Depuis plusieurs jours la comtesse Lydie Ivanovna était vivement troublée : elle avait appris le retour à Pétersbourg d’Anna et de Vronskï. Il fallait épargner à Alexis Alexandrovitch une rencontre avec elle ; il fallait même lui éviter le tourment de savoir que cette odieuse femme se trouvait dans la même ville que lui et pouvait à chaque instant le rencontrer. Par des connaissances, Lydie Ivanovna s’enquit des intentions de ces vilaines gens, comme elle appelait Anna et Vronskï et elle tâcha de guider, tous ces jours, les mouvements de son ami pour qu’il ne les rencontrât pas. Un jeune avocat, ami de Vronskï, qui lui donnait ces renseignements, espérant obtenir par elle une concession de chemin de fer, lui apprit qu’ils avaient arrangé leurs affaires et comptaient partir le lendemain.

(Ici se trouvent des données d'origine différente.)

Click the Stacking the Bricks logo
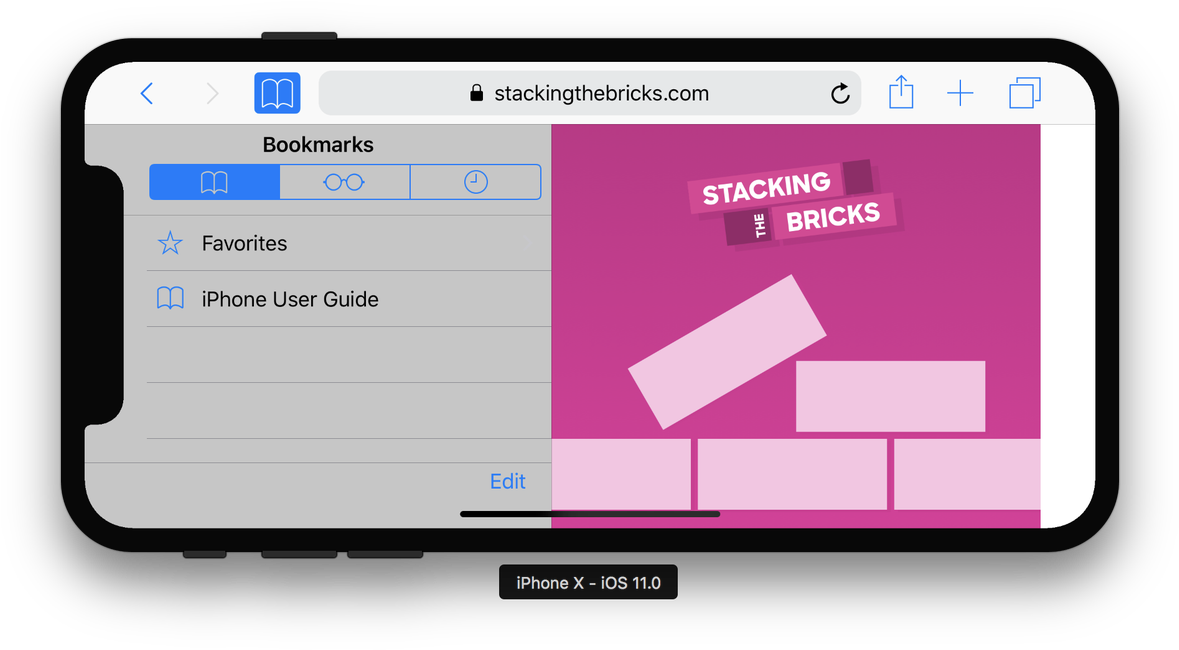This screenshot has width=1179, height=650. (x=795, y=204)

Lydie Ivanovna commençait à se rassurer quand, le lendemain matin on lui apporta un billet dont, à son horreur, elle reconnut aussitôt l’écriture ; c’était celle d’Anna Karénine. L’enveloppe de long format, en papier épais, jaune, portait un grand monogramme, et le billet était parfumé.

— Qui l’a apporté ?

— Un commissionnaire de l’hôtel.

Longtemps la comtesse resta debout sans avoir le courage de s’asseoir pour lire cette lettre ; l’émotion lui valut presque un accès d’asthme, dont elle souffrait. Enfin, lorsqu’elle fut calmée, elle ouvrit le billet écrit en français et lut :


« Madame la comtesse,

« Les sentiments chrétiens dont votre âme est remplie me donnent l’audace impardonnable, je le sens, de vous écrire. Je suis malheureuse d’être séparée de mon fils, et demande en grâce de le voir une seule fois avant mon départ. Pardonnez-moi de me rappeler à vous. Si je ne m’adresse pas directement à Alexis Alexandrovitch, c’est pour ne pas donner à cet homme généreux la douleur de se souvenir de moi. Connaissant votre amitié pour lui, je sais que vous me comprendrez. M’enverrez-vous Serge, ou préférez-vous que je vienne à l’heure indiquée, ou me ferez-vous savoir où et dans quel endroit je pourrai le voir ? Un refus me semble impossible quand je songe à la générosité de celui à qui il appartient de décider. Vous ne sauriez vous imaginer combien je désire revoir mon enfant, ni par conséquent comprendre l’étendue de ma reconnaissance pour l’appui que vous voudrez bien me prêter.

« Anna. »


Tout dans ce billet irritait la comtesse Lydie Ivanovna : son contenu, les allusions à la magnanimité de son mari et surtout le ton dégagé qu’elle y croyait voir.

— Il n’y a pas de réponse, dit d’un ton d’autorité la comtesse Lydie Ivanovna, et ouvrant aussitôt son buvard elle écrivit à Alexis Alexandrovitch qu’elle espérait le voir à une heure, à la réception impériale.

« Il me faut vous entretenir d’une affaire grave et triste. Là nous conviendrons du lieu où nous pourrons nous voir. Le mieux serait chez moi, où je ferai préparer votre thé. C’est indispensable. Il nous impose sa croix ; mais Il donne la force de la porter », ajouta-t-elle pour le préparer un peu.

La comtesse Lydie Ivanovna écrivait deux ou trois billets par jour à Alexis Alexandrovitch. Elle aimait ce moyen qui donnait à leurs relations un caractère à la fois élégant et mystérieux qu’elles n’avaient pas en réalité.